Vorgegebener Text.

# Grundangeln an der unteren Ruhr



## emphaser (9. Juni 2016)

Hallo zusammen,

 ich würde gerne in den kommenden Tagen mit meinem alten Herrn mal an die Ruhr. Mein Dad hat den Angelschein jetzt 3 Jahre und war noch kein einziges mal angeln. Ich hingegen habe den Schein genauso lange, war bisher aber nur Spinnfischen auf Hecht und Zander.(Und das auch nicht wirklich oft).

 Wir besitzen beide auch eine Grundangel 3,30m Teleskop mit 40-80g WG.

 Das meiste benötigte Zubehör (Kleinteile) ist vorhanden.

 Ich wollte mal fragen ob mein Vorhaben, so wie ich es mir denke richtig ist:

 Ich würde jeweils 2 Tageskarten im Shop kaufen, Klamotten zusammenpacken und los.

 Montagemäßig würde ich es in der Ruhr mit den gängigen Grundmontagen versuchen. Evtl. auch mit einer Feedermontage.
 Wäre eine Posenmontage auch ratsam?

 Wie sieht es mit dem vorherigen anfüttern aus? Lohnt es sich einen Fertigfuttermix zu kaufen, anzumischen und direkt wenn man ankommt per Schleuder am Angelplatz zu verteilen?

 Als Köder wollte ich Würmer und Maden versuchen.

 Und was mich noch am meisten interessiert ist, wie ich eine gute Angelstelle erkenne und besetze?

 Vielen Dank im Voraus für Eure Hilfe.

 MfG Mathes


----------



## RuhrPur (9. Juni 2016)

*AW: Grundangeln an der unteren Ruhr*

Wo und wann willst du denn genau hin?
Ganzen Tag oder nur morgens/abends?
Hast du ein Zielfisch oder einfach nur mal gucken was so geht?
Alles unterhalb der Schleuse Wasserbahnhof würde ich erst mal grob meiden. Sonst haste ziemlich oft einen Biss und es wird eine Grundel sein. Wenn du mit Wurm/Made an der Pose angelst um paar Rotaugen zu schnappen würde ich dir schon nen kleinen Futtermix empfehlen. Die Fische sammeln sich relativ schnell am Platz und du hast gute Chancen. Vielleicht bekommst du ja auch nen Barsch an den Haken.

Datenteil.
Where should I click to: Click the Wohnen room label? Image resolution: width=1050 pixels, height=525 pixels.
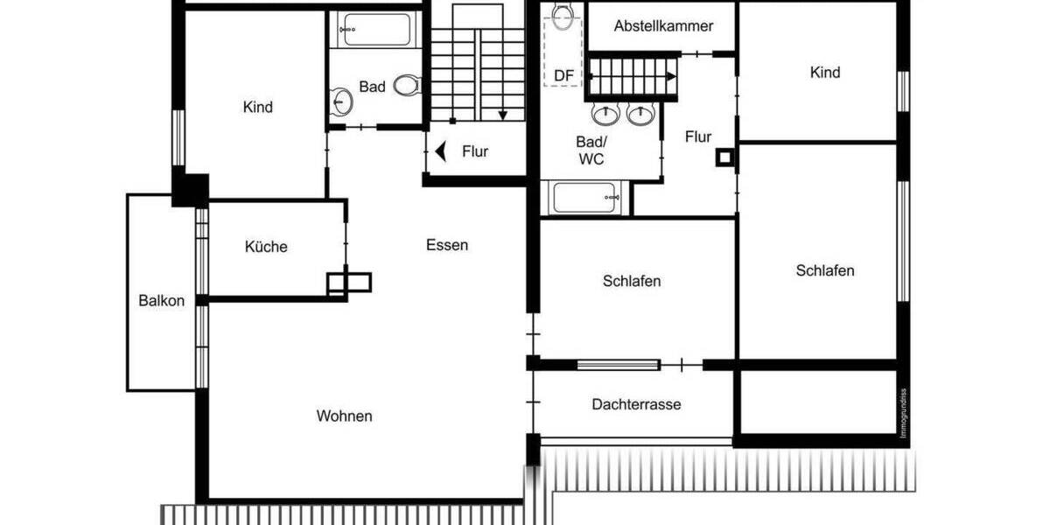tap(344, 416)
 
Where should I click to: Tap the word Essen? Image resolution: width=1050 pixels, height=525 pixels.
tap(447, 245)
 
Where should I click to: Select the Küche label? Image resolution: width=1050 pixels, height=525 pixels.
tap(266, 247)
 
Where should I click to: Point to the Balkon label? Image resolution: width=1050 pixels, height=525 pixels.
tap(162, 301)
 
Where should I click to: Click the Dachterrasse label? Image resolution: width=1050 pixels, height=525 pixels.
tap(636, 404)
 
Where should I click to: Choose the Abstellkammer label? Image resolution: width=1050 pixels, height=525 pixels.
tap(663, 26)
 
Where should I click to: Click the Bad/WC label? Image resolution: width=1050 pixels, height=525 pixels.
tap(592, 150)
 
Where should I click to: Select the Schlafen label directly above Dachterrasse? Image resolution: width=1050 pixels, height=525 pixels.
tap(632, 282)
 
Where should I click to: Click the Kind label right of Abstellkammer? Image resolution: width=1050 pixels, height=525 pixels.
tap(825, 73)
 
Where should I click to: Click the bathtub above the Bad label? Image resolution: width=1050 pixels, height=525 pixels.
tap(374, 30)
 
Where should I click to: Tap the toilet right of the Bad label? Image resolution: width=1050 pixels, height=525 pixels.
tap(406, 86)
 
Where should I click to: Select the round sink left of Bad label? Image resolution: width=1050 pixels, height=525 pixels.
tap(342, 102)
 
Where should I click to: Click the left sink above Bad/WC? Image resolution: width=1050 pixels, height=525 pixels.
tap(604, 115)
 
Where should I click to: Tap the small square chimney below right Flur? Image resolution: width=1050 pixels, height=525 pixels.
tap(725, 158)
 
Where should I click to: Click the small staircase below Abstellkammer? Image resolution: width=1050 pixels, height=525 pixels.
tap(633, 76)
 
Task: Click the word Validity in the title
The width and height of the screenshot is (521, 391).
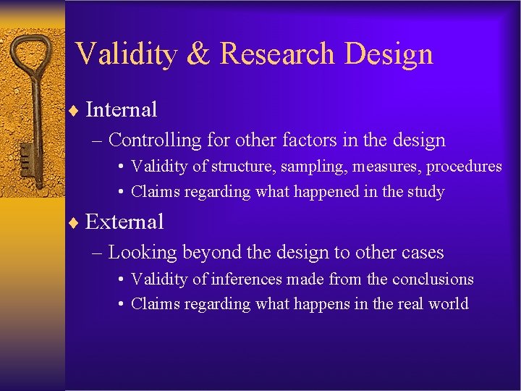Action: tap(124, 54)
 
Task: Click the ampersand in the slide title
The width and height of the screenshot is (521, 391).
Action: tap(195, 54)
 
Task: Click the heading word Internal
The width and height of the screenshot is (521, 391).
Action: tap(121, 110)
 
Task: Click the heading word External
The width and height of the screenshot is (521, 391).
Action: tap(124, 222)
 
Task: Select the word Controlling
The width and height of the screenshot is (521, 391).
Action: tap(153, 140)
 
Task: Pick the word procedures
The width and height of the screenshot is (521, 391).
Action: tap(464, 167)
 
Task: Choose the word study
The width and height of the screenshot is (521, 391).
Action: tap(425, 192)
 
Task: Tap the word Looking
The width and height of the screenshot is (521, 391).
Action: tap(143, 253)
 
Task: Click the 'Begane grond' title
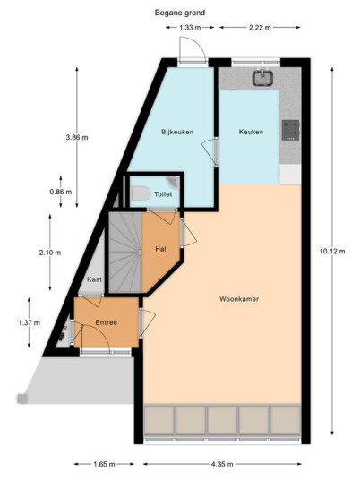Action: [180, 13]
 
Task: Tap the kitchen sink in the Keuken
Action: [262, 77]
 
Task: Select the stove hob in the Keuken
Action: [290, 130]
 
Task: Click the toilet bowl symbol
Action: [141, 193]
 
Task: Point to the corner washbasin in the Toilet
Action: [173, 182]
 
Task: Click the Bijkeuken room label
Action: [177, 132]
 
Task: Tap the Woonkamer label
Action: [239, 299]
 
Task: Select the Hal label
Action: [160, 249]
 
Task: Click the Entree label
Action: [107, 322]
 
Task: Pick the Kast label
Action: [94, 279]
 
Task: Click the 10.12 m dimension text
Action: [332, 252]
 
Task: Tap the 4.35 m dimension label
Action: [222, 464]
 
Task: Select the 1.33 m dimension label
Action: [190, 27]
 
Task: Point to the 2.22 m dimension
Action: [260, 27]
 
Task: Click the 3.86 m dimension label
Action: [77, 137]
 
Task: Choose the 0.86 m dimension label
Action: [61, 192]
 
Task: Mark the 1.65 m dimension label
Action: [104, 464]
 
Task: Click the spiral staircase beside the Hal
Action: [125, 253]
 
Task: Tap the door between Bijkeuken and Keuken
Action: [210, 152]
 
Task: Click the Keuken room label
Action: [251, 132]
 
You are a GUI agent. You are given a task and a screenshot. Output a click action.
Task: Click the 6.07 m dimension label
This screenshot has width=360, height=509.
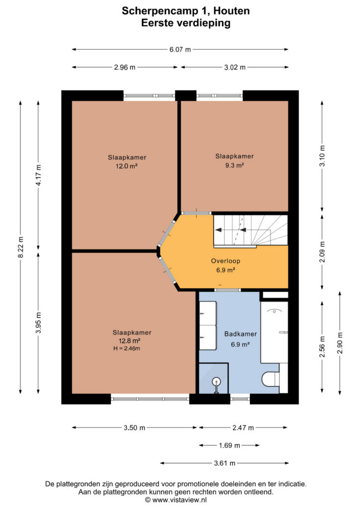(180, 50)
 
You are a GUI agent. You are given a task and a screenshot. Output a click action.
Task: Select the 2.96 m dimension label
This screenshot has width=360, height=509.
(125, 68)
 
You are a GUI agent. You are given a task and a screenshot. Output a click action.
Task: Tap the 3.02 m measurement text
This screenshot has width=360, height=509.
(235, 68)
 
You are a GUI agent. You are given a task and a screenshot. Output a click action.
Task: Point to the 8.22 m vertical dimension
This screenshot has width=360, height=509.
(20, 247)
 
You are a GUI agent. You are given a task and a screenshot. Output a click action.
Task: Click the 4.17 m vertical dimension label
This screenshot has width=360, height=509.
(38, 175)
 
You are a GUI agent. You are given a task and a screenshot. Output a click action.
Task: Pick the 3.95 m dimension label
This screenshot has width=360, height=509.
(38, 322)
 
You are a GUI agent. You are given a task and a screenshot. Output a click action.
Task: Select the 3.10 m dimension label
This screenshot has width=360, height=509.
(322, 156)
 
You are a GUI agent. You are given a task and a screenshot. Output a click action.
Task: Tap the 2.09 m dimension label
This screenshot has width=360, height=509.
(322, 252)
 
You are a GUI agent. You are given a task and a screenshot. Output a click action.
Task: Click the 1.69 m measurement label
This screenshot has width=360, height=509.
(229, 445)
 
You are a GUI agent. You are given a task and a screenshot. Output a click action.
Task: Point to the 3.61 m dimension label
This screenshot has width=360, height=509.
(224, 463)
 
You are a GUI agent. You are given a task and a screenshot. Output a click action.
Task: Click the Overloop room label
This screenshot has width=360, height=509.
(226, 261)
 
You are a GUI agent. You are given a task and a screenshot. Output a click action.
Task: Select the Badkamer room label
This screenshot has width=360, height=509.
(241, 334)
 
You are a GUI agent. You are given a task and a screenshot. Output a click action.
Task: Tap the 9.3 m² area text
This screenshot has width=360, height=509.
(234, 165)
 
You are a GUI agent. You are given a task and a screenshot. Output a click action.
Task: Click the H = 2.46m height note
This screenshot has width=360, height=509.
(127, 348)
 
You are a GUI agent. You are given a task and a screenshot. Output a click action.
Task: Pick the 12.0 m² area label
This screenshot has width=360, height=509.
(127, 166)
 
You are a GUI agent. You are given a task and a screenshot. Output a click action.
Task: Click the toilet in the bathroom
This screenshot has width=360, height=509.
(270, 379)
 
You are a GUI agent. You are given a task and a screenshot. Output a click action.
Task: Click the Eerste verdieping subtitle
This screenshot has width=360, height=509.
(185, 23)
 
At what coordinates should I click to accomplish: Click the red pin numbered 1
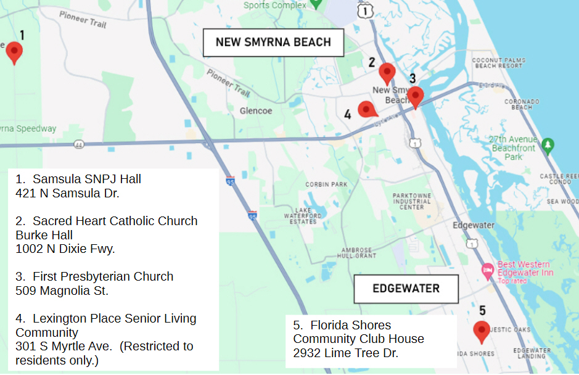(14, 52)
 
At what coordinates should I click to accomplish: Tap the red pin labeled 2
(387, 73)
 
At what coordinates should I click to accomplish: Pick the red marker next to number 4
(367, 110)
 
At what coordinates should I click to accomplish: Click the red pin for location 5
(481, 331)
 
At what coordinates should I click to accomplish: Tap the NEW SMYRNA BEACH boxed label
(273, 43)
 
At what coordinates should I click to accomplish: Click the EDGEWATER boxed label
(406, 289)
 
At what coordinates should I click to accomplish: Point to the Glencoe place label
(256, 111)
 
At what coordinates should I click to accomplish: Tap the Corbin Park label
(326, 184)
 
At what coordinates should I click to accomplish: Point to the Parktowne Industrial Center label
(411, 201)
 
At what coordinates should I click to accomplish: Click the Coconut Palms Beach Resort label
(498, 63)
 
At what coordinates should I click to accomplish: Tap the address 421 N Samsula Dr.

Schriftliche Aufgabe 1. Gib aus dem Text zum Grundangeln an der Ruhr den Abschnitt zwischen "## emphaser (9." und "zusammenpacken und los." einschließlich wortgetreu aus.
Schriftliche Aufgabe 2. Schreib bitte den Text zum Grundangeln an der Ruhr im Anschluss an seinen letzten Satz weiter.
Das Material wird hier nicht benötigt.

Erwartete Antwort 1.
## emphaser (9. Juni 2016)

Hallo zusammen,

 ich würde gerne in den kommenden Tagen mit meinem alten Herrn mal an die Ruhr. Mein Dad hat den Angelschein jetzt 3 Jahre und war noch kein einziges mal angeln. Ich hingegen habe den Schein genauso lange, war bisher aber nur Spinnfischen auf Hecht und Zander.(Und das auch nicht wirklich oft).

 Wir besitzen beide auch eine Grundangel 3,30m Teleskop mit 40-80g WG.

 Das meiste benötigte Zubehör (Kleinteile) ist vorhanden.

 Ich wollte mal fragen ob mein Vorhaben, so wie ich es mir denke richtig ist:

 Ich würde jeweils 2 Tageskarten im Shop kaufen, Klamotten zusammenpacken und los.

Erwartete Antwort 2.
Weiter draußen würde ich es auch mit Futterkorb probieren.

Gute Stelle = wer suchet der findet.
Besetzen = einfach hinsetzen :vik:

Sag mal wo ihr euch des vorgestellt habt anzusitzen dann komm ich mal rum. |wavey:


----------



## emphaser (9. Juni 2016)

*AW: Grundangeln an der unteren Ruhr*

Hallo,

 vielen Dank für Deine schnelle Antwort. Wann und wo genau müssten wir noch absprechen. Evtl. wird es dieses WE schon was. Die Uhrzeit wäre wohl so gegen Mittags für 4-5 Stunden. Einen konkreten Zielfisch gibt es nicht. Meinem Vater wird es vorrangig darum gehen, die Montagen nochmal zu üben und überhaupt mal eine Rute ins Wasser zu halten (werfen üben etc.)

 Der vorgestellte Bereich wäre so im Bereich der Aakerfährbrücke in Duisburg.

 MfG Mathes


----------



## RuhrPur (9. Juni 2016)

*AW: Grundangeln an der unteren Ruhr*

Ich weiß grad net welche Brücke des is aber bedenke das man nur bis zu der Berliner Brücke angeln darf.


----------



## emphaser (9. Juni 2016)

*AW: Grundangeln an der unteren Ruhr*

Die Ackerfähr Brücke ist die Brücke vor der Berlinerbrücke. Also kurz vor knapp 

 MfG Mathes


----------



## emphaser (9. Juni 2016)

*AW: Grundangeln an der unteren Ruhr*

Könnt ihr mir evtl. ein Futter empfehlen, was man zum Anfüttern nehmen kann?! Und wieviel vorher sollte man anfüttern? (Zeit und Menge)

MfG Mathes


----------



## RuhrPur (10. Juni 2016)

*AW: Grundangeln an der unteren Ruhr*

Von Futter hab ich net so Ahnung aber wenn du was zum Angeln mitnimmst dann mach des Futter fertig, werf paar Ballen rein mach die Ruten fertig und schau was passiert.
 Wenn nix mehr geht wieder nen Ballen hinterher


----------



## emphaser (10. Juni 2016)

*AW: Grundangeln an der unteren Ruhr*

@RuhrPur

 Super, danke für den Tipp. Ich wird mal schauen was der Handel so hergibt. Kannst du mir evtl. einen guten Angelladen empfehlen? War bisher nur bei Askari in Duisburg und bei Mario Cao in Oberhausen.

 MfG Mathes


----------



## RuhrPur (10. Juni 2016)

*AW: Grundangeln an der unteren Ruhr*

House of Rose in Mülheim. Saarnerstr
 Sind zwar auf Karpfen und Waller spezialisiert haben aber auch Futter etc. Man brauch ja Köfi´s fürs Wallerangeln 
 Haben neue Öffnungszeiten seid paar Wochen/Monaten. Ab 14 Uhr müssten die auf haben


----------



## emphaser (11. Juni 2016)

*AW: Grundangeln an der unteren Ruhr*

Hallo RuhrPur, bei House of Rose war ich heute früh. Ist ein schöner Laden.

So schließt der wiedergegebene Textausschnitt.